Dr. Sanchez walked away, leaving Roman alone with Mila. He was too exhausted to figure out the right thing to say to her, but it was obvious she was worried.
“Bad day?” she asked. She didn’t crack a smile. In fact, Roman wasn’t sure he’d ever seen Mila smile. But this seemed to be some attempt at humor.
He didn’t smile, either, but yeah, it’d been a bad day. His son’s life was a mess, and Roman wasn’t even sure how to fix it. Now, his mother was having heart problems. A problem with a weird name, at that. And even though it was minor in the grand scheme of things, his side was hurting—bad.
“Maybe this means you’ve gotten all the awful stuff out of the way,” Mila added. “That’s what my mom always says, anyway.” She made a face. “Except she says you have to flush the toilet to get rid of the poop and have clean water. My mom says a lot of weird things,” she added in a mumble.
She looked at him, her expression changing, and Mila reached out for him.
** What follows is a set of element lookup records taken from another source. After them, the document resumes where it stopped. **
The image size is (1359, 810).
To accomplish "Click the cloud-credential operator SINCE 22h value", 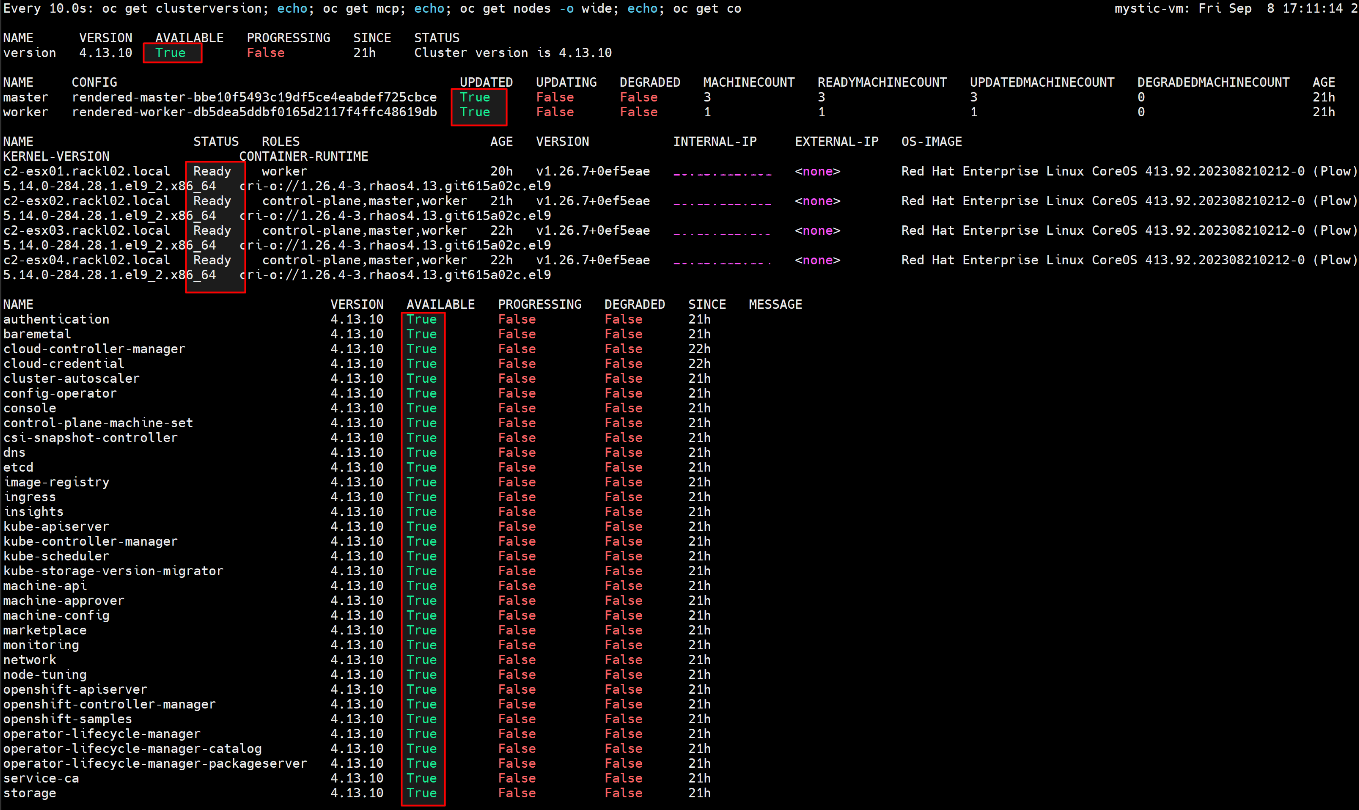I will click(x=699, y=364).
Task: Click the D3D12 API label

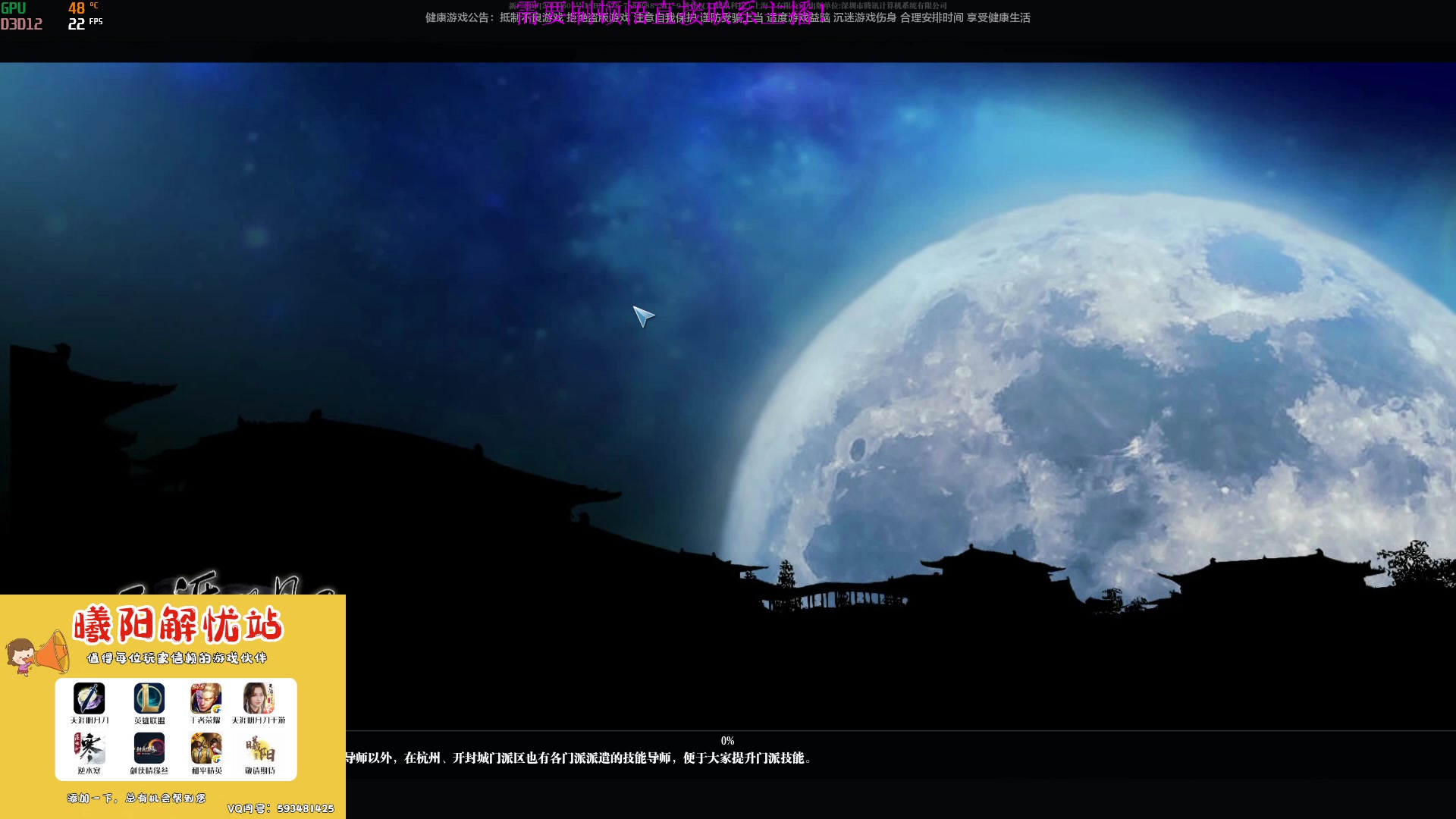Action: coord(21,23)
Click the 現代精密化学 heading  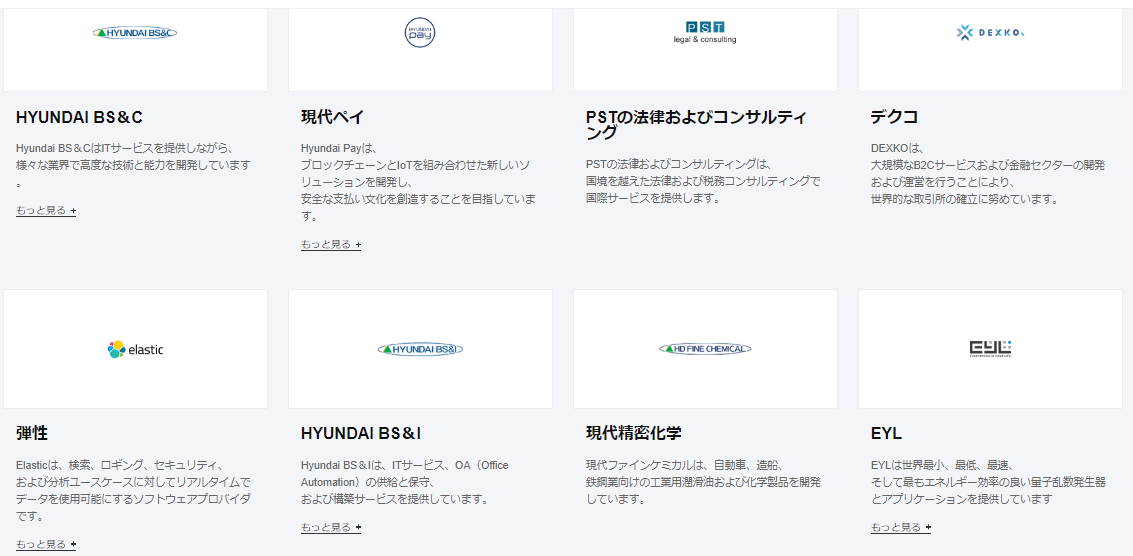pyautogui.click(x=634, y=433)
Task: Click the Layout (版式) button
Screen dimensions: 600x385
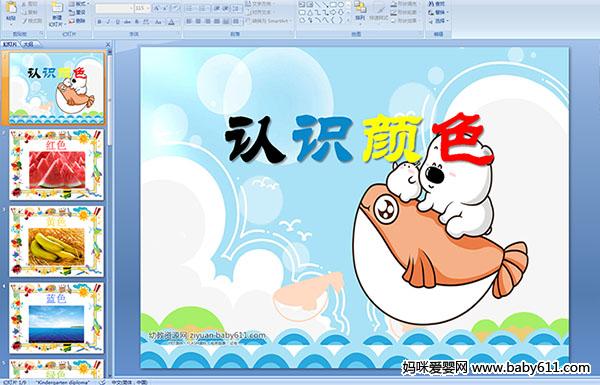Action: [78, 4]
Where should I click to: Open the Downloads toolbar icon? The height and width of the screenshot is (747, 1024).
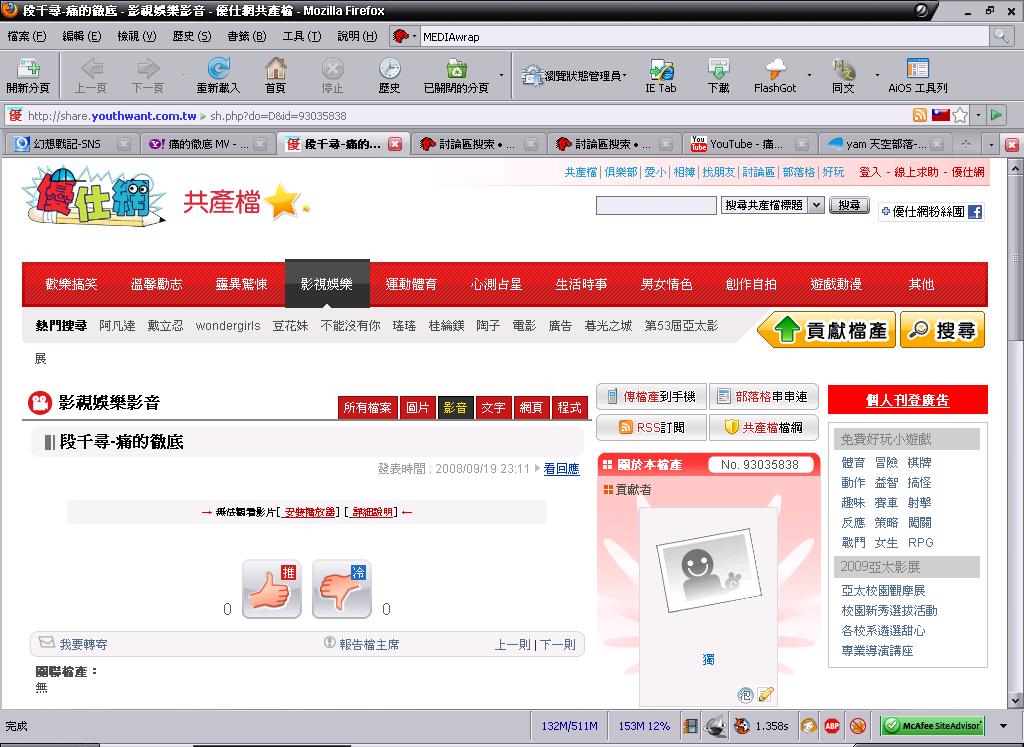718,70
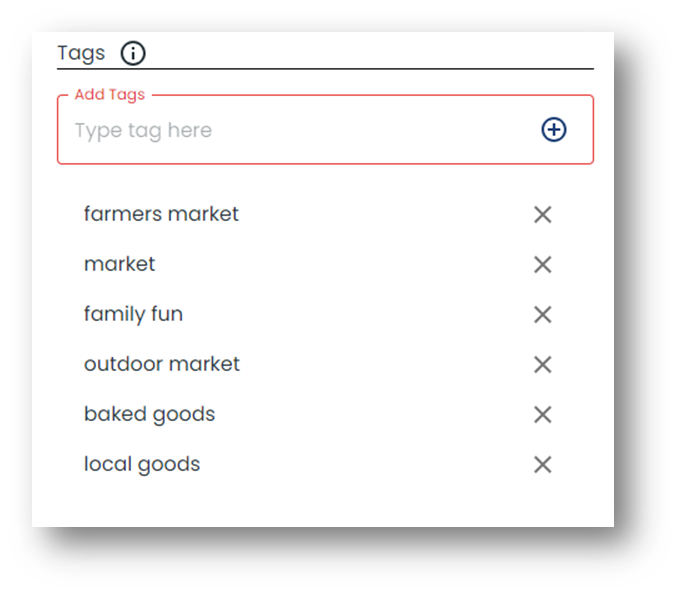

Not as some kind of comforting gesture, either, but with both arms. And she lurched toward him. At first, Roman didn’t know why she’d done that.
Until somebody turned off the lights in his head.
And he dropped to the floor like a sack of rocks.
CHAPTER FOUR
“I DON’T WANT whipped cream in my boxer shorts,” Roman mumbled. He wasn’t sure why, but it was hard to speak.
“All right,” someone agreed. “Seems like a reasonable request to me.”
It took Roman several moments to process the comment. It wasn’t easy because, in addition to it being hard to speak, it was also hard to think. His head was whirling like an F5 tornado. But, despite the whirl, he thought he might recognize the voice. Not Tiffany Ann, standing in his living room.
But rather his mother.
Hell. Even in a dream he didn’t want to talk to his mother about whipped cream sex, so Roman forced himself to wake up. Maybe there was glue or something on his eyes because he had to struggle to get them open.
Bad idea.
The light stabbed in his eyeballs and therefore his head. In addition to the whirling thoughts and dreams, he was also in pain.
“Would you like whipped cream somewhere else?” she asked. “Maybe like in some hot chocolate or on a piece of pie?”